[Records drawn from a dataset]
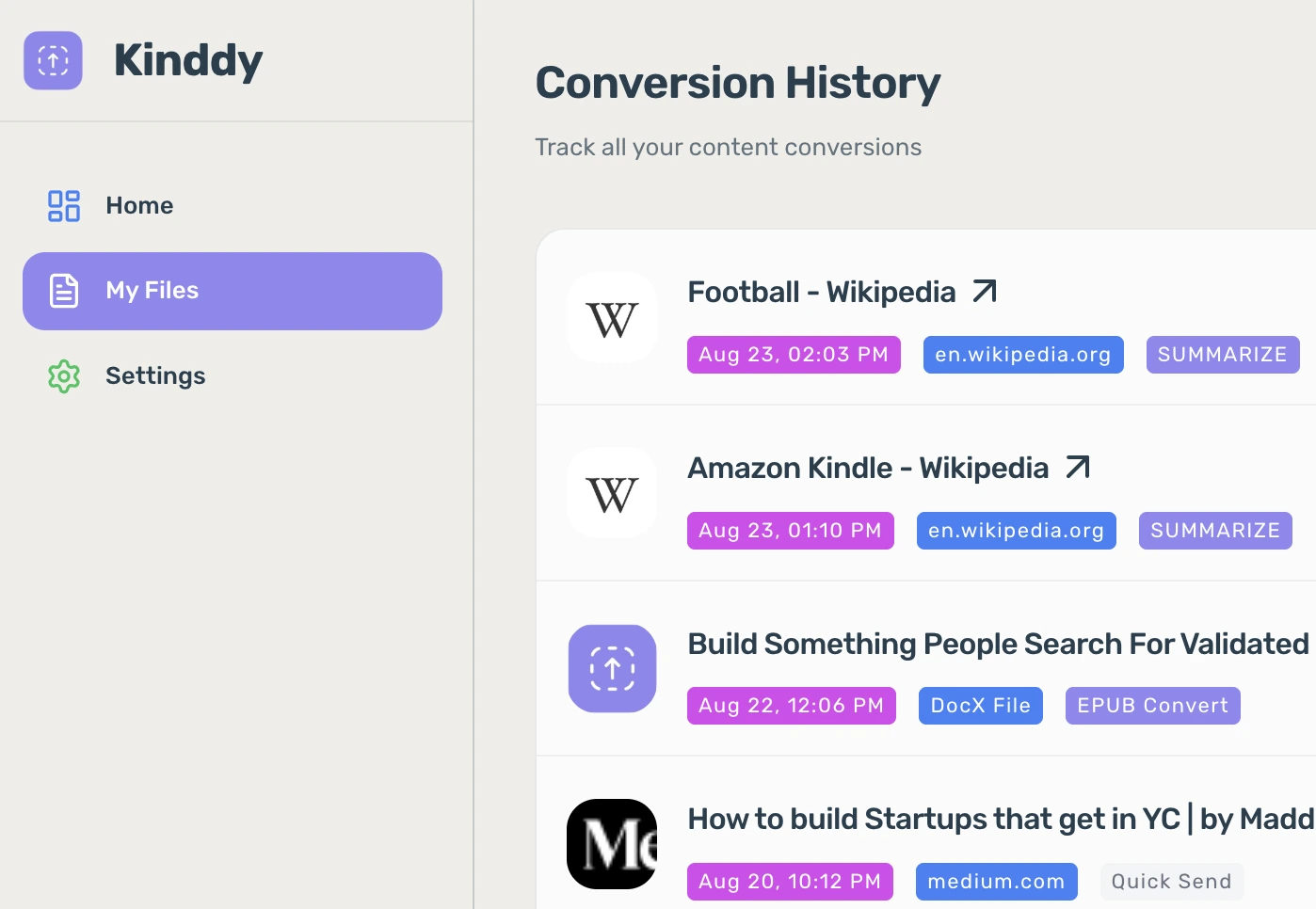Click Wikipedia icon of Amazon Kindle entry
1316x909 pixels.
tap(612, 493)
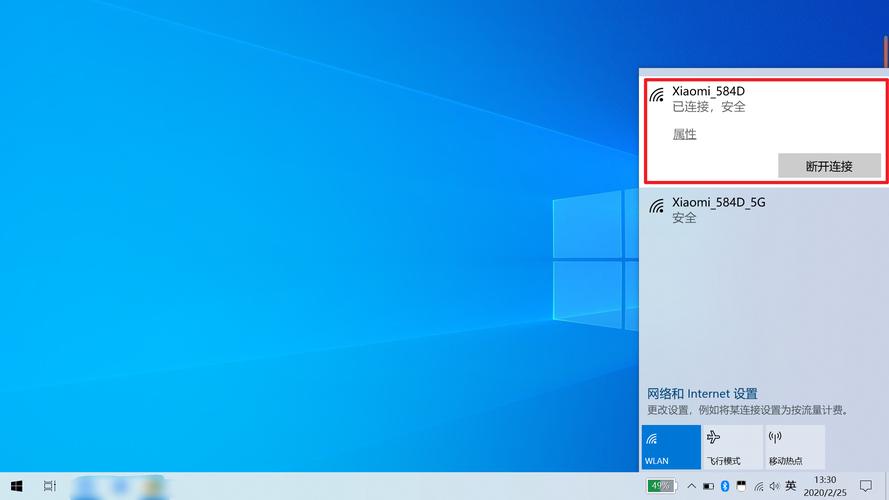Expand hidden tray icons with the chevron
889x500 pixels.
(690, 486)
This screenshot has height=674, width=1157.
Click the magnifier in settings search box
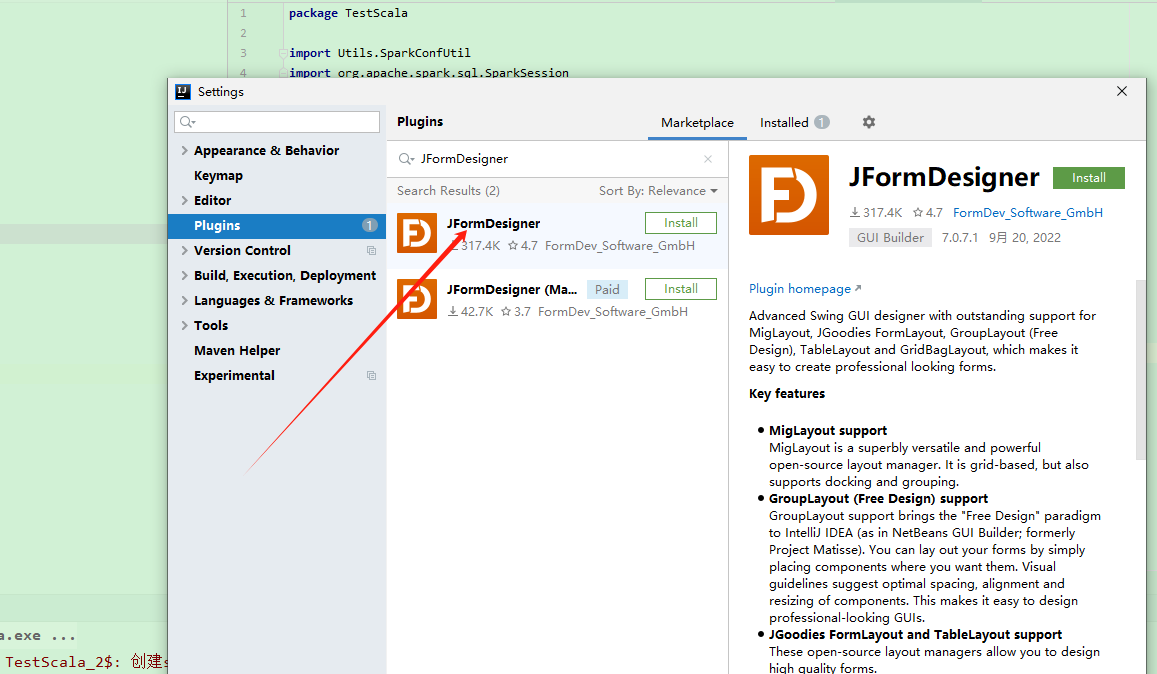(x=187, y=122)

EXERCISE BRIEF | A word-for-word copy of the lines from the one with "This screenshot has height=674, width=1157." through the last line of the data above is required, with both end lines included and no pictures.

RESULT |
This screenshot has height=674, width=1157.
Click the magnifier in settings search box
(x=187, y=122)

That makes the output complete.